For us it was about actually making things sustainable. Later that year we traded in our engine-explosion-prone 10 year old subaru for a lease on a brand new car. Mostly because we could plan and budget for a couple hundred bucks a month, and there'd be no surprises; no maintenance, no tires, no failing DEQ inspections, no dmv fees (they were waived by the dealership….my wife is a SHARK at negotiation). In a perfect world, fuck no would we be driving around in a 'new' car. We're in a 'rebuilding year' as it were in terms of our savings, we are paying down a ton of debt and saving as much as we can. Financial surprises hurt that plan, and its more beneficial for us to get a cushion under us. So it doesn't make obvious immediate financial sense to lease…but in a holistic view, its one of the only ways we've been able to stay ahead, considering how much we'd have to pay on any older cars.

I'm all for downsizing in a crisis, I've sold many nice things that were of value to me personally and financially, but there's a difference between just selling all your shit, and actually making life work. Sometimes that's a bit counterintuitive on the outside. No waaaaay should we be driving around a 'new' car and even live in the neighborhood we do.
posted by furnace.heart at 11:32 AM on July 9, 2014 [23 favorites]
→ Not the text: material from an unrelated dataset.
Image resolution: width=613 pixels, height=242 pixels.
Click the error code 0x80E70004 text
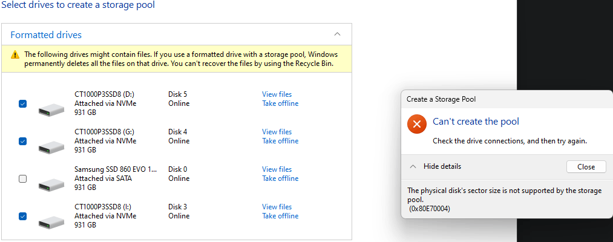[x=430, y=209]
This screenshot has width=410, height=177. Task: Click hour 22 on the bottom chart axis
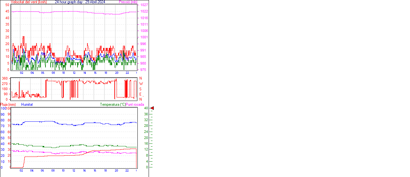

selling the car and driving around in what? she said the Honda wouldn't start and they had two small babies. Also as she mentions, they were pretty much scrambling to get work all the time, so would have needed two cars and the time sink to sell the car and get another car and upkeep that car doesn't sound like something that was doable for them, or at least seemed doable at the time.
posted by sweetkid at 11:33 AM on July 9, 2014 [1 favorite]


The reason people nitpick and point fingers and judge every single thing people on government assistance do is because to them, the person is not being sufficiently degraded or humiliated for needing that assistance. It's really intensely gross.

And seriously, refusing to see that keeping a car despite its SHOCKING STIGMA as being from a formerly somewhat luxurious life because it was reliable and fully paid off makes more sense than selling it to deal with further car payments and the absence of that dependability? Moronic.
posted by elizardbits at 11:36 AM on July 9, 2014 [49 favorites]


The reason people nitpick and point fingers and judge every single thing people on government assistance do is because to them, the person is not being sufficiently degraded or humiliated for needing that assistance. It's really intensely gross.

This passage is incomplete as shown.